● **GIVEN EXERCISE**:
Rewrite the records from the line that has "This screenshot has width=448, height=256." through the line that has "point(357,33)", putting "mail" wherever "envelope" appears and keeping everything else the same. Leave the pictures out.

● **DATA PROVIDED**:
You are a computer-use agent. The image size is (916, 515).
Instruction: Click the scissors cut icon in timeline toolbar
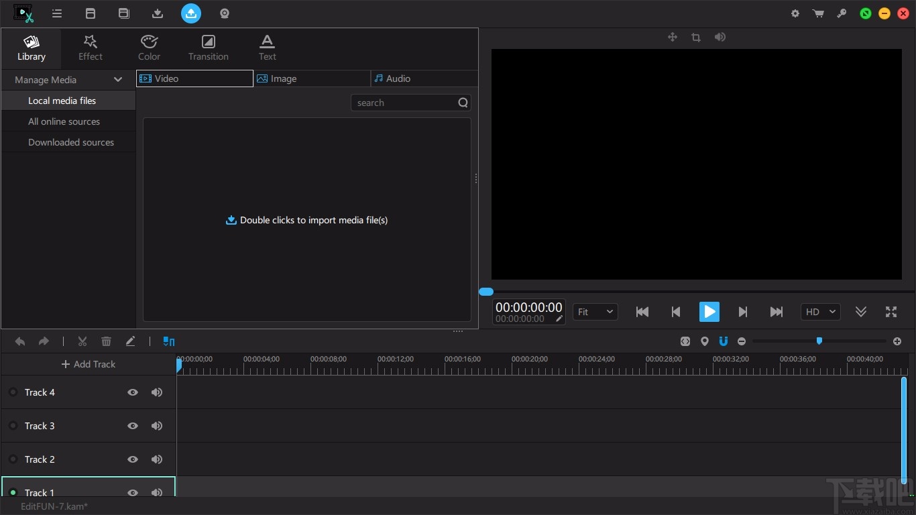click(x=82, y=341)
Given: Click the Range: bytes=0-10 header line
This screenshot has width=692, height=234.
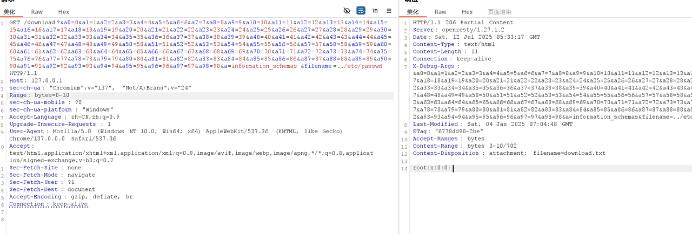Looking at the screenshot, I should pos(39,95).
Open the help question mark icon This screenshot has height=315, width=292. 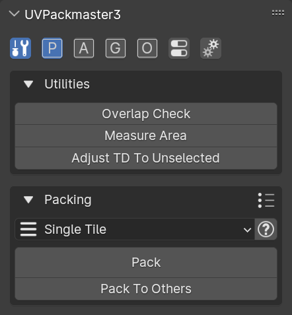click(x=266, y=229)
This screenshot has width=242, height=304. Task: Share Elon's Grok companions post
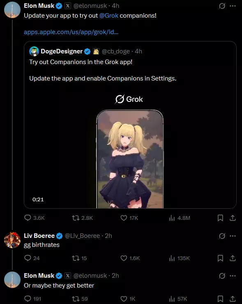point(233,218)
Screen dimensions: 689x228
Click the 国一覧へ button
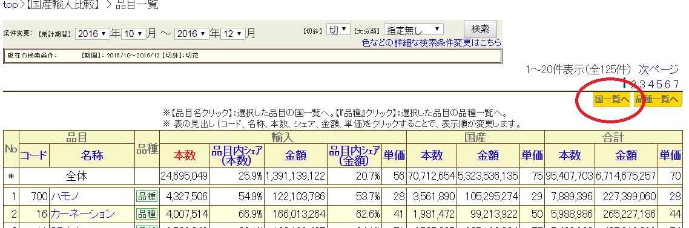(612, 100)
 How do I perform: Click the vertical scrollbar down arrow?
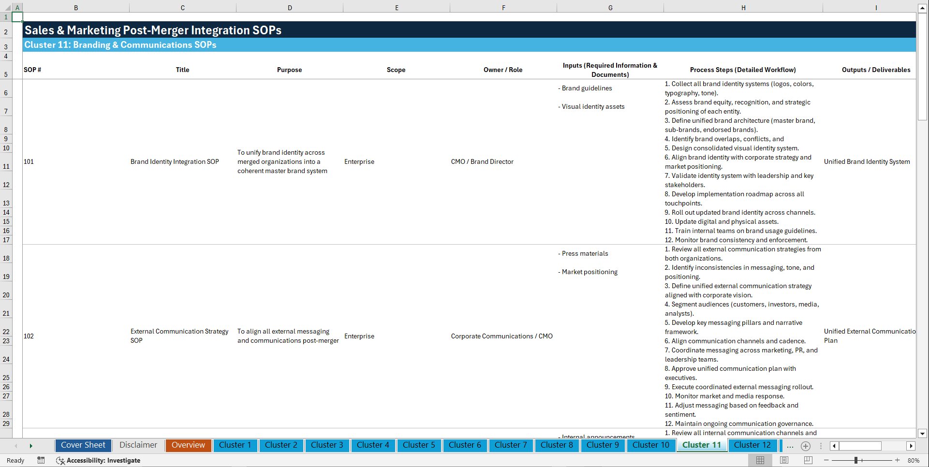coord(923,434)
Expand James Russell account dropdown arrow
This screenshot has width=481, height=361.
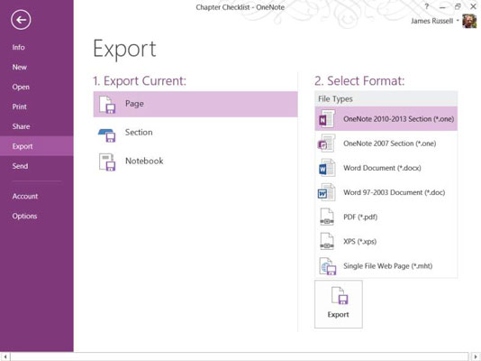tap(458, 21)
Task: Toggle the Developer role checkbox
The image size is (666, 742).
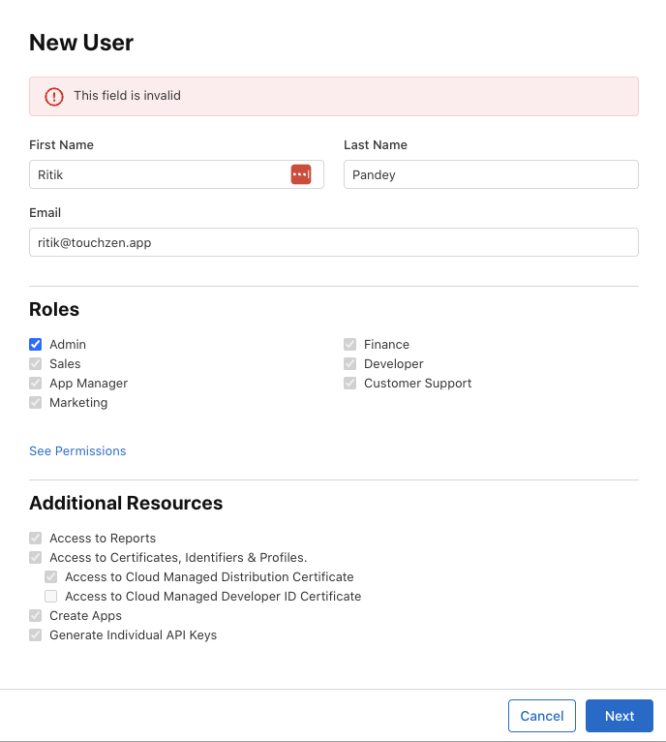Action: (x=350, y=364)
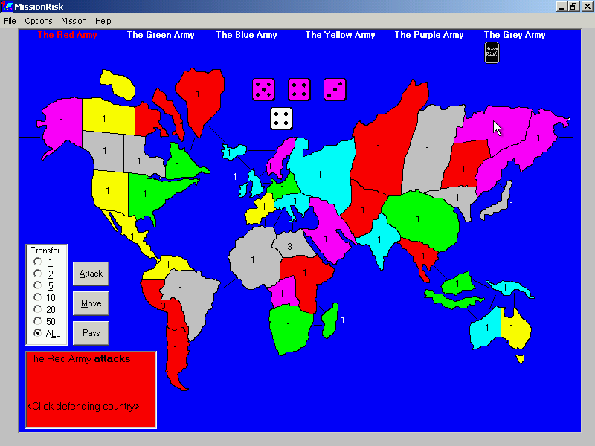Set transfer to 50 armies

(38, 321)
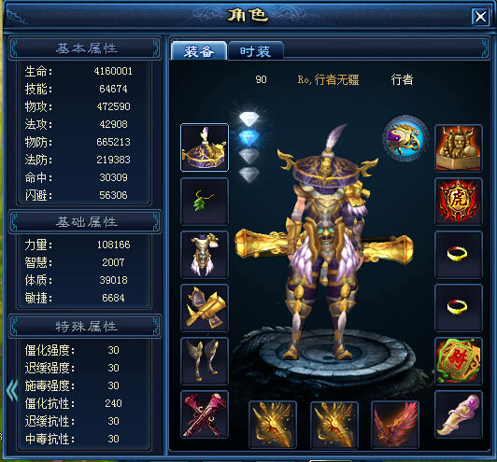Select the golden bracers equipment slot
The height and width of the screenshot is (462, 497).
205,308
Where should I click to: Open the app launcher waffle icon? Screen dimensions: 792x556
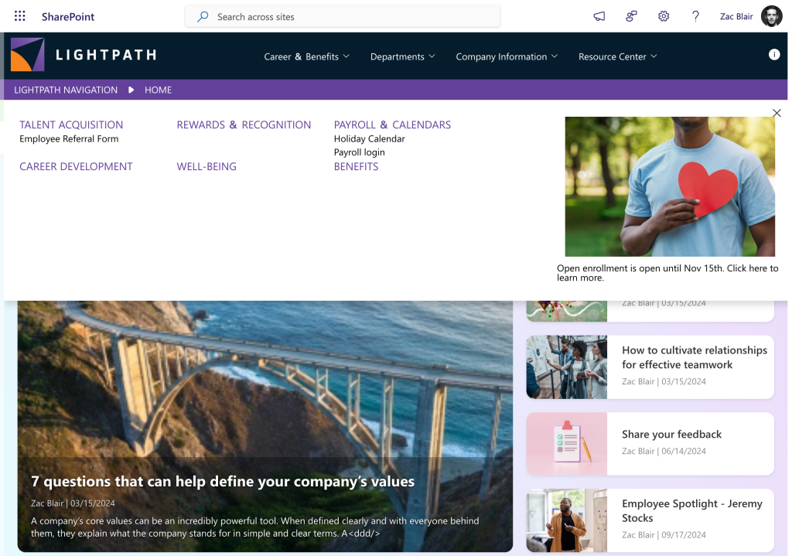coord(20,16)
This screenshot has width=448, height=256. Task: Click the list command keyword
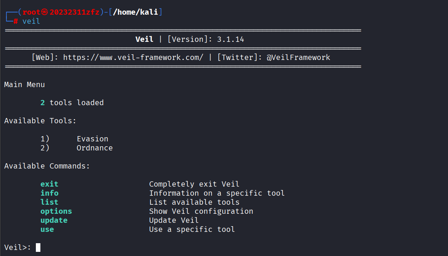[49, 202]
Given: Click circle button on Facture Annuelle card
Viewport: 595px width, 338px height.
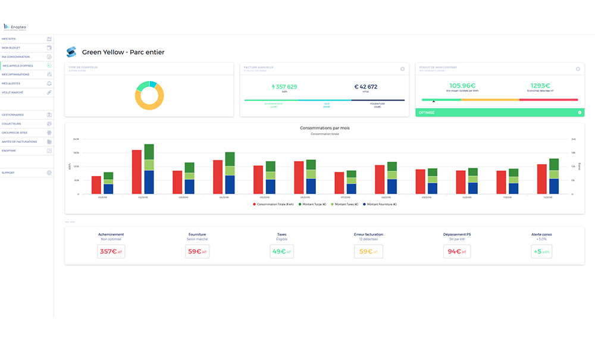Looking at the screenshot, I should click(402, 69).
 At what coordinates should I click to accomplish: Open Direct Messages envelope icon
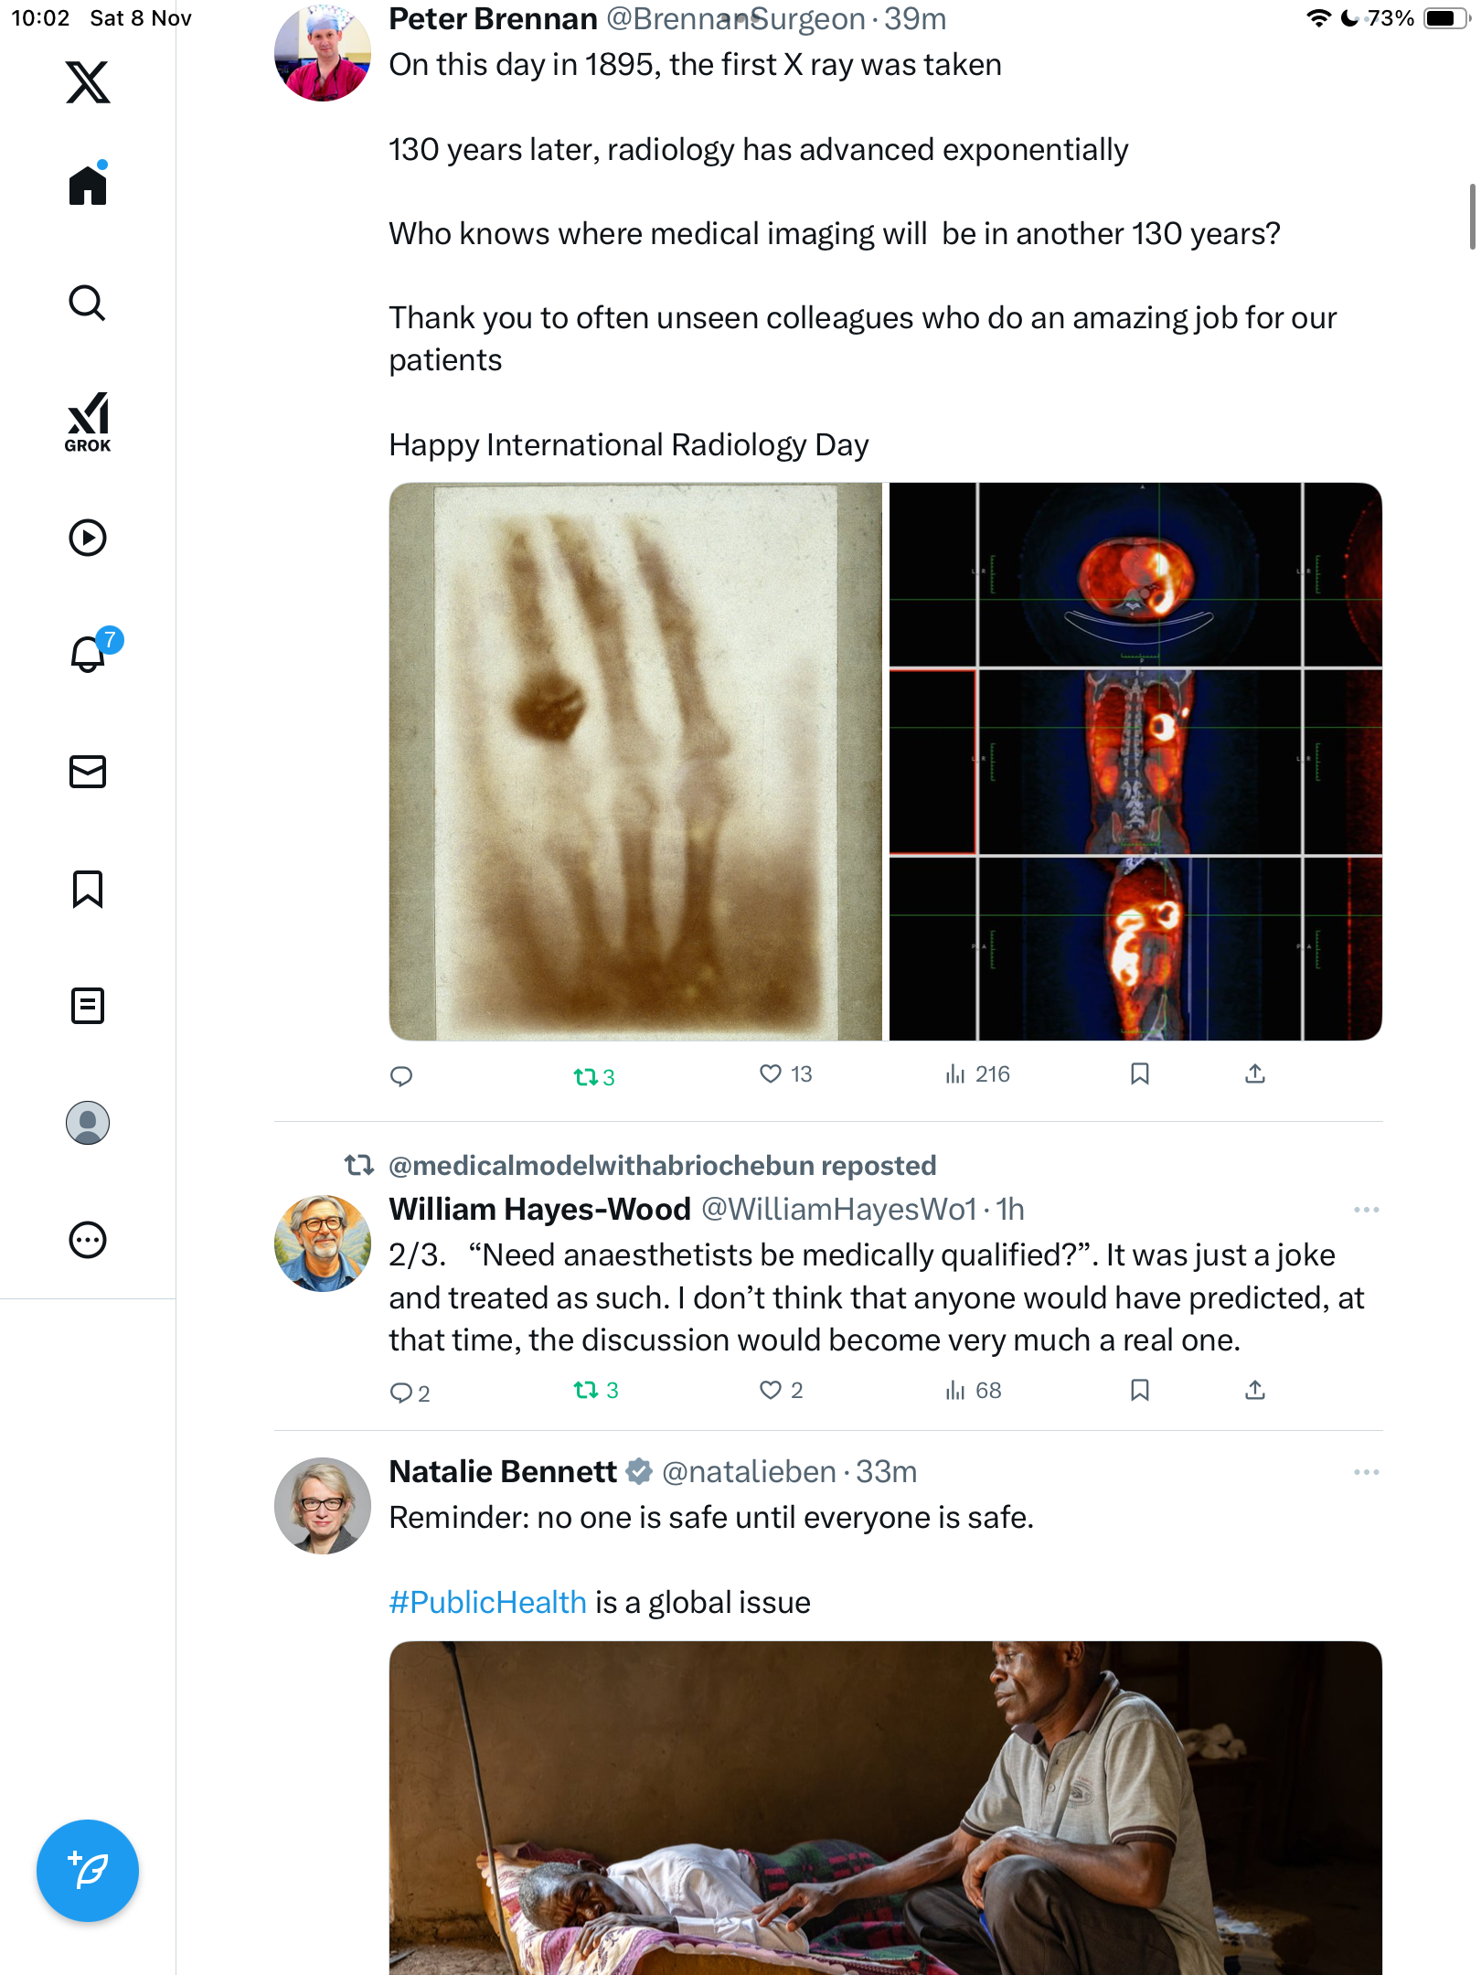(88, 772)
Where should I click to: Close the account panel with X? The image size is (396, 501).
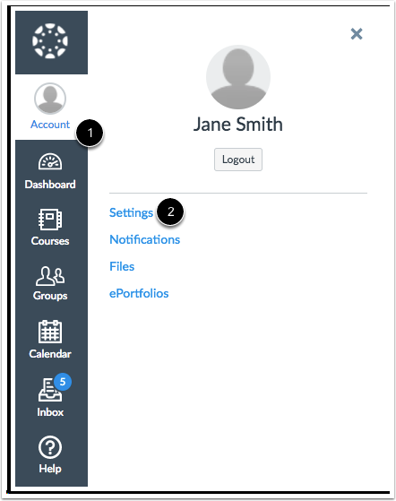point(357,33)
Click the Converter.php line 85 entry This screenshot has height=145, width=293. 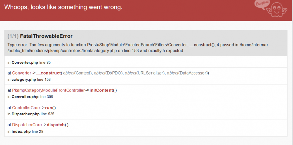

● **ANSWER TO THIS TASK**:
This screenshot has width=448, height=256. Task: Click the list command keyword
[49, 202]
Given: Click circle button on Facture Annuelle card
Viewport: 595px width, 338px height.
Looking at the screenshot, I should click(402, 69).
 At what coordinates should I click to accomplish: Open Direct Messages mail icon
(88, 772)
Where should I click to: Close the account panel with X? The image size is (396, 501).
point(357,33)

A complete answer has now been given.